A mesma projeção calcula em 75% a possibilidade de o fenômeno alcançar a maior força já registrada desde 1950.
Como o cenário mudou
O acompanhamento do NOAA registrou o encerramento do La Niña em abril. Entre maio e julho, a chance de formação do El Niño chegou a 61%. Em maio, as condições observadas elevaram essa probabilidade para 82%.
Em junho, o El Niño já aparecia como a condição observada, ainda no começo de seu desenvolvimento. As previsões daquele momento já indicavam que o fenômeno ganharia força rapidamente até o fim de 2026 e durante o verão 2026/2027 no Hemisfério Sul.

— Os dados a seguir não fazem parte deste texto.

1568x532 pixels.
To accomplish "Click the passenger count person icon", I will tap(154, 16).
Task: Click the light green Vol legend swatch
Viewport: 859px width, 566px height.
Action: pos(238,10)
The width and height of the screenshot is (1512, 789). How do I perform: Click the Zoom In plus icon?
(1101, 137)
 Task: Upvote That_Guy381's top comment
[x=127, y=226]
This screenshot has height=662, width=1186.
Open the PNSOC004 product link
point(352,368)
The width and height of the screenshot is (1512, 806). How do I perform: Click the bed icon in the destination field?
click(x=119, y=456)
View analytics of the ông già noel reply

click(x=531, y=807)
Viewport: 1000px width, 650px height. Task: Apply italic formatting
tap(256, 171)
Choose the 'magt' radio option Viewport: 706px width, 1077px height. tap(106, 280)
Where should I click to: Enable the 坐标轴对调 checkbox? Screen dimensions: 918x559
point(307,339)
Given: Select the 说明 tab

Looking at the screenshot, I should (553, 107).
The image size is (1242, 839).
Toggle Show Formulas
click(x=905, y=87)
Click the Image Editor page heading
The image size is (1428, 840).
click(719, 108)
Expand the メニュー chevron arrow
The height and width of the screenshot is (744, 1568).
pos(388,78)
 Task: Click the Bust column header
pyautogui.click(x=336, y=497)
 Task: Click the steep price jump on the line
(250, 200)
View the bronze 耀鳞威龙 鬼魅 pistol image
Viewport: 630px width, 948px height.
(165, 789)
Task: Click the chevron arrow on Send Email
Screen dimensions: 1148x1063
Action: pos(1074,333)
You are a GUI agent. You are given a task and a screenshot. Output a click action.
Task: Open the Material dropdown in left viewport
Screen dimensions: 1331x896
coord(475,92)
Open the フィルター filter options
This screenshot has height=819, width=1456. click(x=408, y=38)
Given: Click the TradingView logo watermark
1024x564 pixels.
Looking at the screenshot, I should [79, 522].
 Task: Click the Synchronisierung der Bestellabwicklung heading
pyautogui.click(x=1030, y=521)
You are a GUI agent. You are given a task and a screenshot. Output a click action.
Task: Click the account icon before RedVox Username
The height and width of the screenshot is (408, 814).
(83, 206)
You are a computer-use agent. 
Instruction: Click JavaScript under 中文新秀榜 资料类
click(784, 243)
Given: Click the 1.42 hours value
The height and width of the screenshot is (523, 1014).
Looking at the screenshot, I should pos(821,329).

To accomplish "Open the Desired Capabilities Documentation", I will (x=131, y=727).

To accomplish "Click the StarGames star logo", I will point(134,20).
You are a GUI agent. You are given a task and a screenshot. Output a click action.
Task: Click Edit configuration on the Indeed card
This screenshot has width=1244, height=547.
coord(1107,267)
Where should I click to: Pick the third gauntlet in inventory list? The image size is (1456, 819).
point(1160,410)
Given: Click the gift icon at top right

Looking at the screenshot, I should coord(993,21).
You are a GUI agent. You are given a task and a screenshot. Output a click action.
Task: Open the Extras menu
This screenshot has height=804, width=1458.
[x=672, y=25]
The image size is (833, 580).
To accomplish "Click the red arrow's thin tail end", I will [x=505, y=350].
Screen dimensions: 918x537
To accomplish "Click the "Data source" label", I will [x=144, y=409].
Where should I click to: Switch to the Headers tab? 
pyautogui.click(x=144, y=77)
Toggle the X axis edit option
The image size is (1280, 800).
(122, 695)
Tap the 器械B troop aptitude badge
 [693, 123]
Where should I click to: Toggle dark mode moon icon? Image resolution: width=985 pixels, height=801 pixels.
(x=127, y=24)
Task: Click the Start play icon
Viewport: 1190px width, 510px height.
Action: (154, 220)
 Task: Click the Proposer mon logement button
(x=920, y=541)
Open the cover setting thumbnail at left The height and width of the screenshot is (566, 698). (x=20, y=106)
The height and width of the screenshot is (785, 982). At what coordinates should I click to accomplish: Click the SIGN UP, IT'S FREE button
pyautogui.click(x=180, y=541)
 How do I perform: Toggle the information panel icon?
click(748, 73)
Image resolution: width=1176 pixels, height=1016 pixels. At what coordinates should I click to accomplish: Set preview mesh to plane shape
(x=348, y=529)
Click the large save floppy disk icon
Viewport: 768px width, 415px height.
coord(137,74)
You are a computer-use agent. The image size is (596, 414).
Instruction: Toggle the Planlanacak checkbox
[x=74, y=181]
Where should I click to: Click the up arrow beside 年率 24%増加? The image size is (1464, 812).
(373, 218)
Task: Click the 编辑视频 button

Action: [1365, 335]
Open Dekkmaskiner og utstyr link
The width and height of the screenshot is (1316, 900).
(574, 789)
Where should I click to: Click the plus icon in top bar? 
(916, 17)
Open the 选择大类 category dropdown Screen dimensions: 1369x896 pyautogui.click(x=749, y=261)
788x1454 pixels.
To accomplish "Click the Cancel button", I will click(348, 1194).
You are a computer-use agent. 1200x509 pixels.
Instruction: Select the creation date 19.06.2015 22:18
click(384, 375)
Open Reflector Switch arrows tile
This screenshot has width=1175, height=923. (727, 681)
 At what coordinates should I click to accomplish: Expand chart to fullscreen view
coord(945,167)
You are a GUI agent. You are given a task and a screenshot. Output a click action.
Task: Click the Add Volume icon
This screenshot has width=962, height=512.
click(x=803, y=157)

Em agosto, a intensificação continuou. As anomalias na temperatura da superfície do mar passaram de 3 °C no Pacífico Equatorial Leste.
Possíveis efeitos no Brasil
O Instituto Nacional de Meteorologia (Inmet) informa que o fenômeno costuma provocar chuva abaixo da média nas regiões Norte e Nordeste. Isso pode reduzir o nível dos rios e afetar a navegação, o acesso às comunidades, a pesca e o abastecimento de água.
Nas áreas mais ao sul do país, a previsão associada ao El Niño é de chuva acima da média, com aumento do risco de enchentes e de danos a estruturas usadas na pesca e na aquicultura. Em outras regiões, o aumento das temperaturas pode exigir mais atenção às condições da água e dos cultivos.